Auch in der niederösterreichischen Partnergemeinde Furth bei Göttweig bestimmt aufgrund der wieder gestiegenen Infektionszahlen der Covid- 19-Virus das öffentliche Leben. Darum sieht es Bürgermeisterin Gudrun Berger gerade jetzt umso wichtiger an, "dass wir die bislang getroffenen Maßnahmen auch weiterhin in vollem Umfang umsetzen". Die nachfolgenden Zeilen sollen einen Überblick darüber geben, was in der Further Partnergemeinde die Bürger derzeit bewegt.

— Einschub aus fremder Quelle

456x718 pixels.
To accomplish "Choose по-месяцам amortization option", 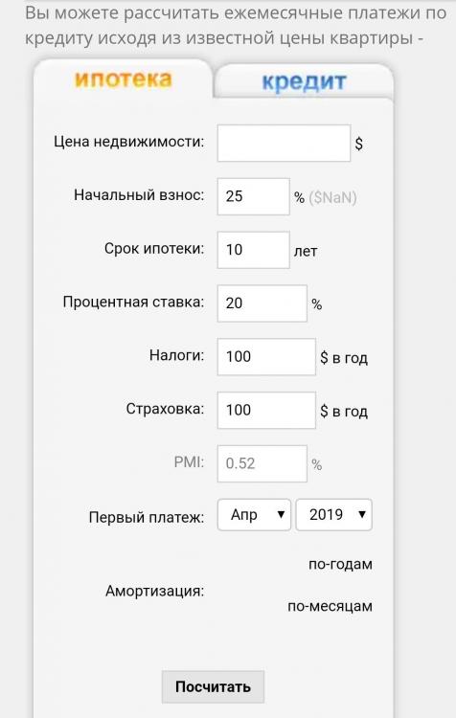I will pos(330,606).
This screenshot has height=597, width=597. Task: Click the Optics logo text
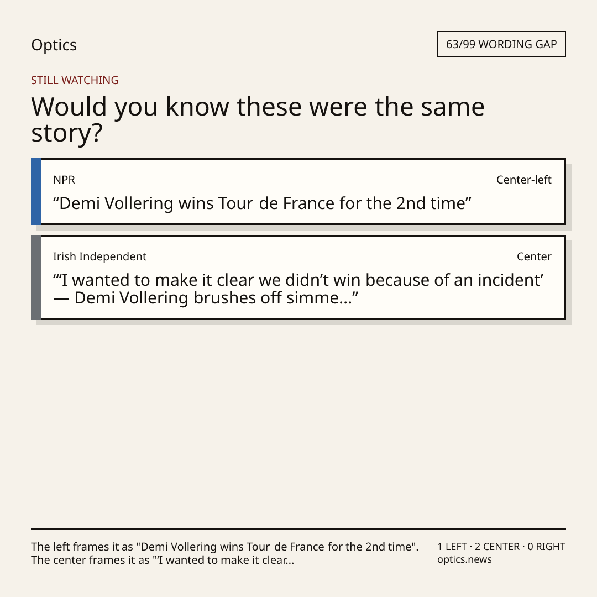point(54,45)
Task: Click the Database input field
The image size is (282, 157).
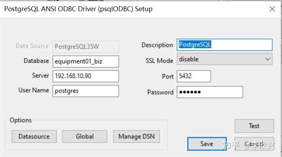Action: click(86, 61)
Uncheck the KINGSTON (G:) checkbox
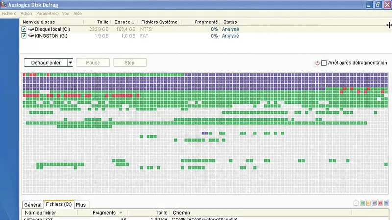This screenshot has height=220, width=392. click(x=24, y=36)
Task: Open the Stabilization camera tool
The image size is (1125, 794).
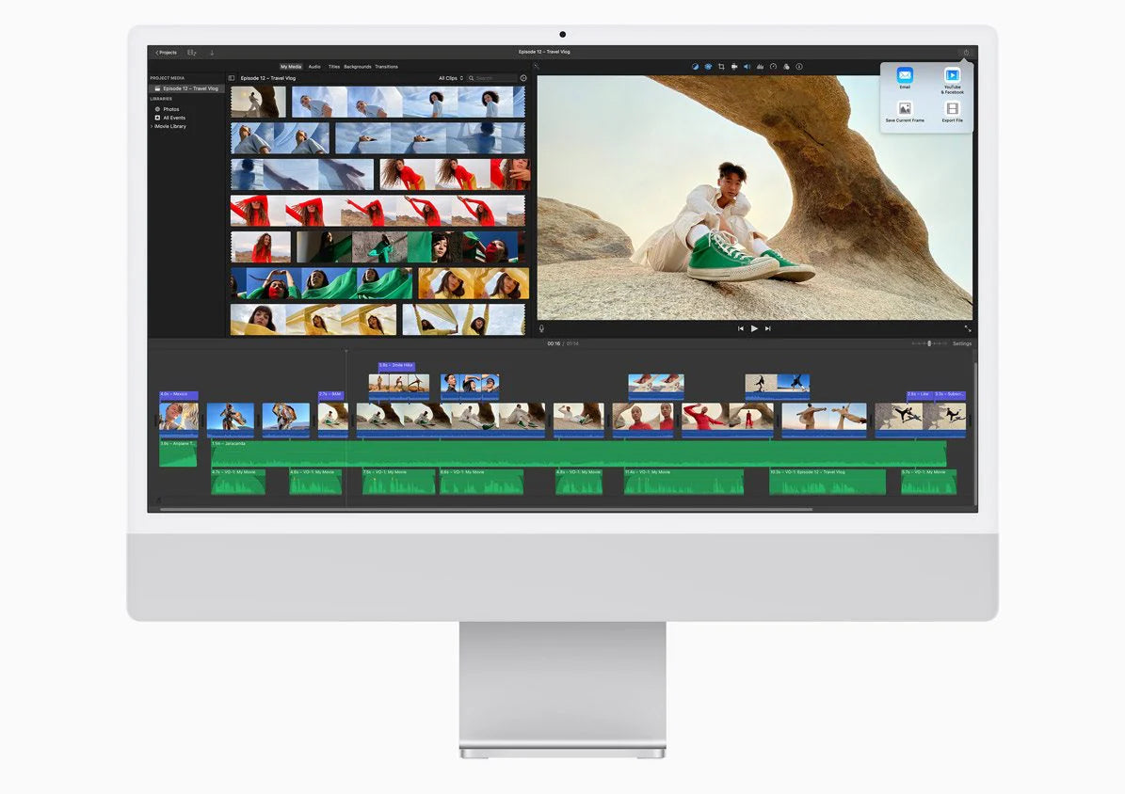Action: coord(734,67)
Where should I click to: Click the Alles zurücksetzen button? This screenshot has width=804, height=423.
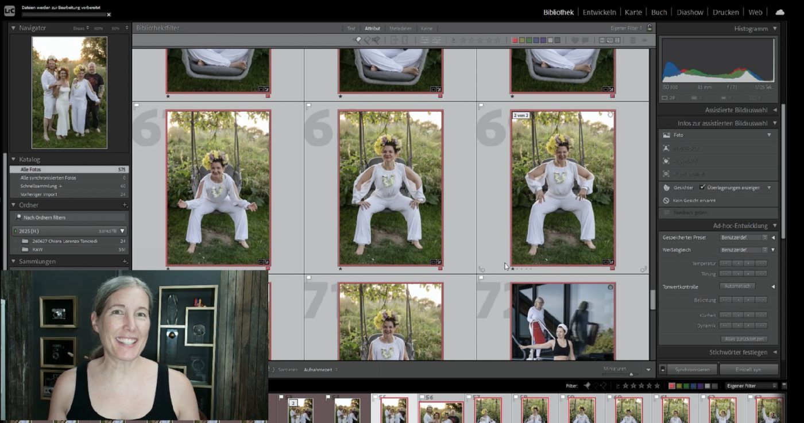[744, 339]
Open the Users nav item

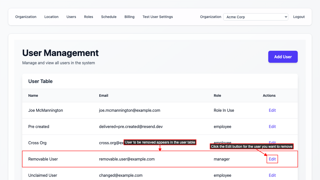click(71, 17)
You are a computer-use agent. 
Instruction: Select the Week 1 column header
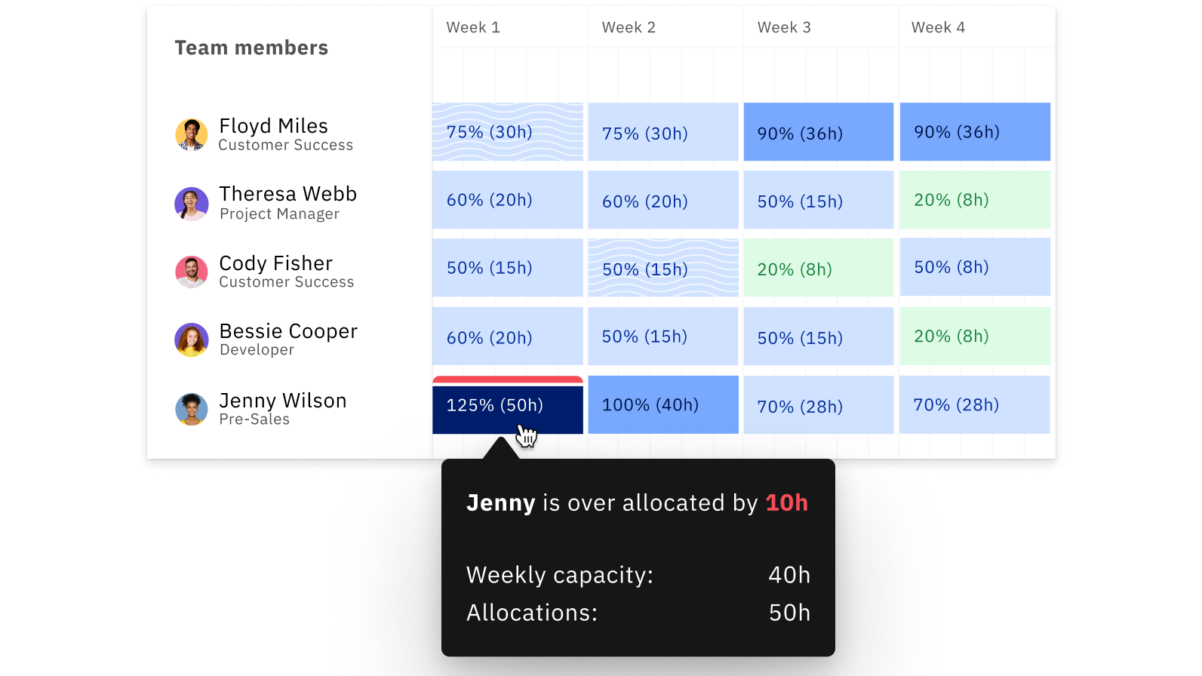[x=473, y=27]
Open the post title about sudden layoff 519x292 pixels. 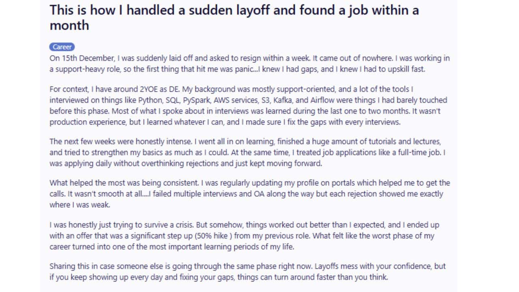tap(234, 17)
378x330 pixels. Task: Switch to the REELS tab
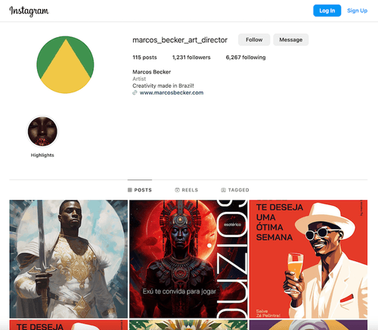click(x=187, y=190)
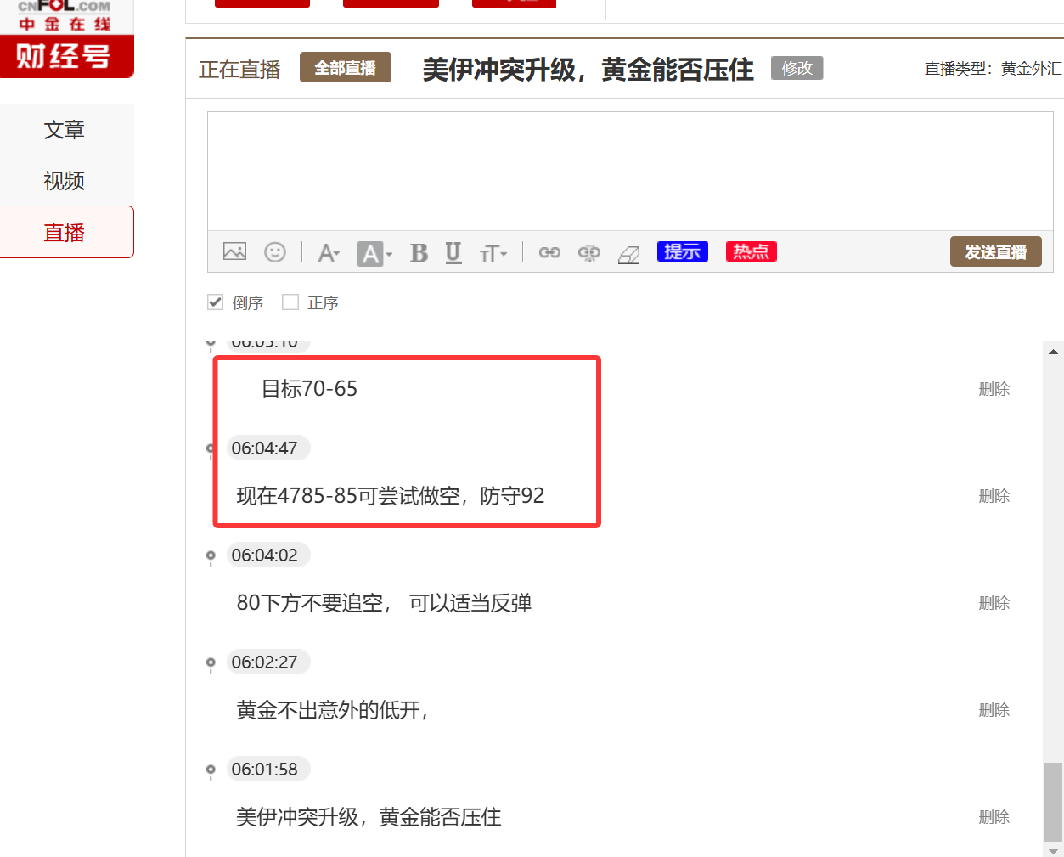The image size is (1064, 857).
Task: Click the eraser clear formatting icon
Action: click(x=628, y=254)
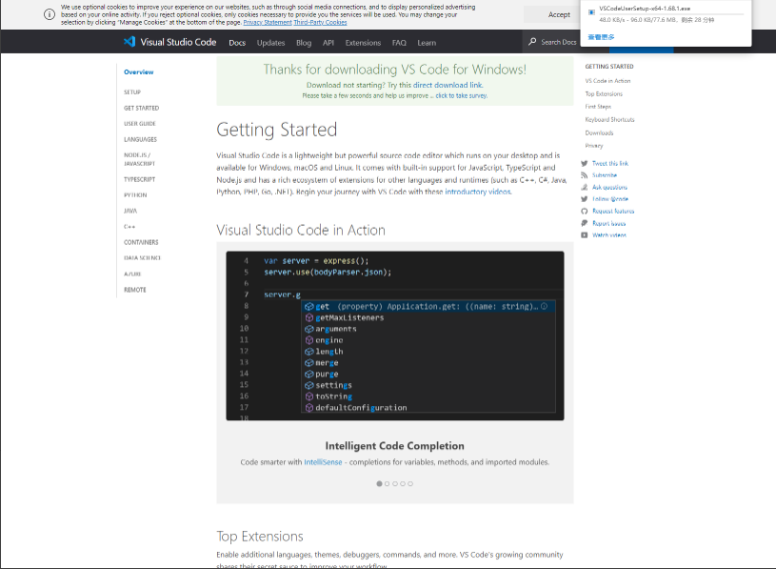
Task: Click the file icon in the download popup
Action: [x=592, y=11]
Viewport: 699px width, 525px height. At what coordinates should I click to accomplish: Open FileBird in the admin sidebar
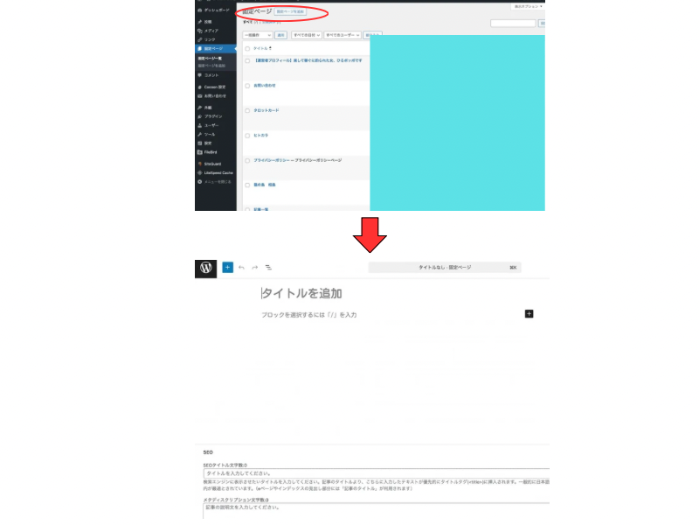[211, 151]
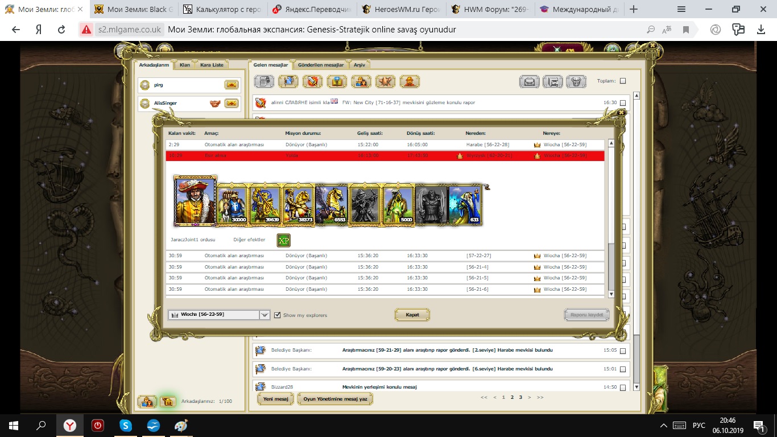Click the handshake icon beside AlisSinger

[215, 104]
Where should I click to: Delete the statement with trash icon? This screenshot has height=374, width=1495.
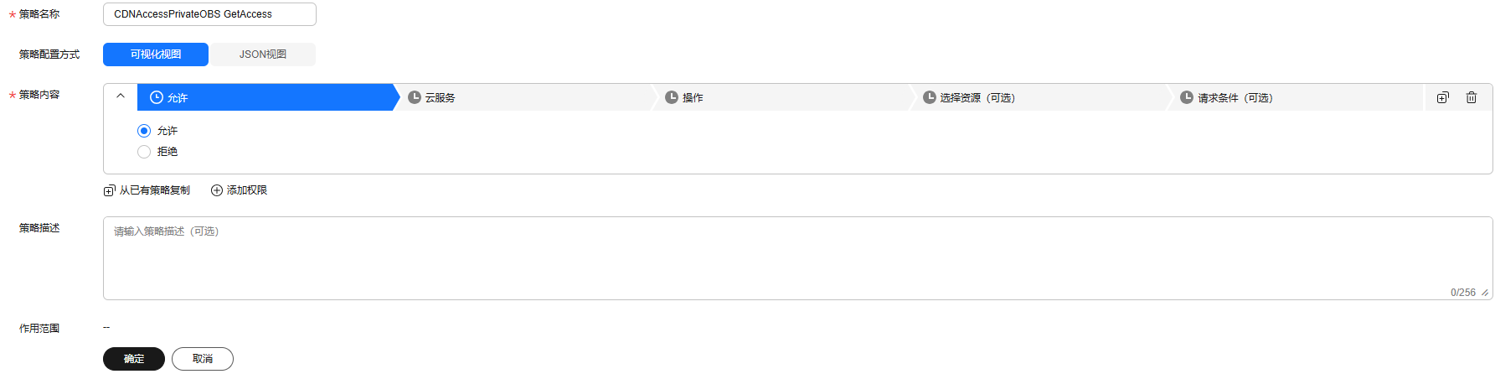1472,98

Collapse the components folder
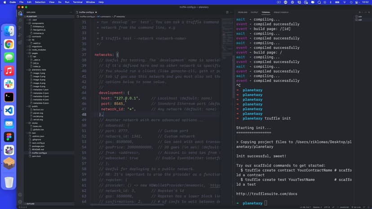[38, 23]
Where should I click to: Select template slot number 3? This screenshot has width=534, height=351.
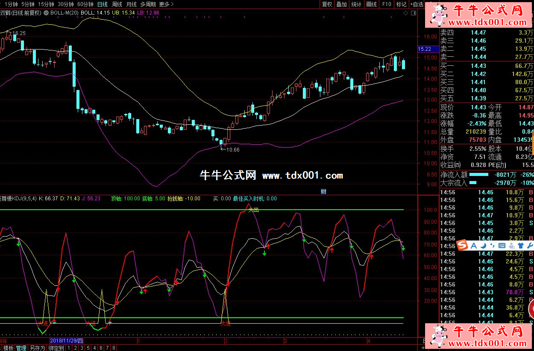(x=81, y=348)
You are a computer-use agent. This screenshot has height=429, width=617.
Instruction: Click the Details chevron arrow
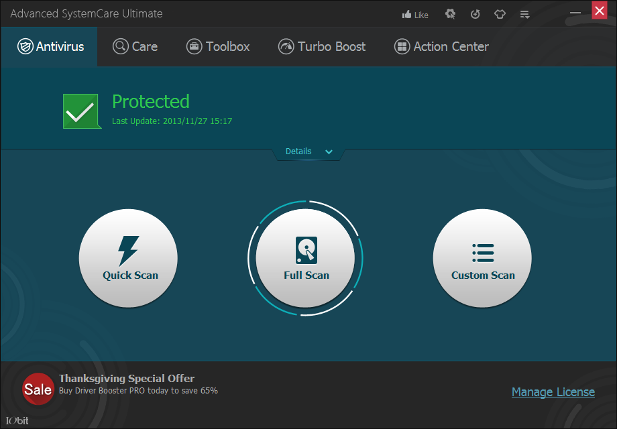pyautogui.click(x=329, y=151)
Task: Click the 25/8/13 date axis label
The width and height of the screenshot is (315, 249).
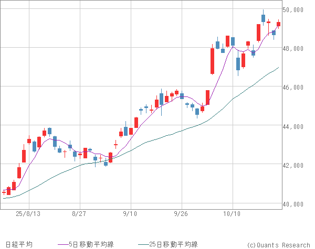Action: pos(28,214)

Der Corona-Pandemie zum Opfer gefallen ist der traditionelle Weinkulturabend, der am 20. Oktober stattgefunden hätte. Bei diesem waren oft Abordnungen aus Furth im Wald zu Gast und einige Further Persönlichkeiten hatten sogar schon die Ehre, dabei als Weinpaten fungieren zu dürfen. Die Bürgermeisterin spricht in der jüngsten Gemeindezeitung ihr Bedauern aus, dass viele Veranstaltungen abgesagt werden mussten. Wie vielen anderen fehlte auch ihr das Zusammentreffen und Plaudern bei den sonst üblichen Festen. Wenigstens hatten die Heurigen durchgeführt werden können, und auch die Gastronomie war geöffnet. Die Beherbergungsbetriebe verzeichneten im Juli und August sogar einen so großen Zuspruch, dass es Übernachtungsrekorde gab.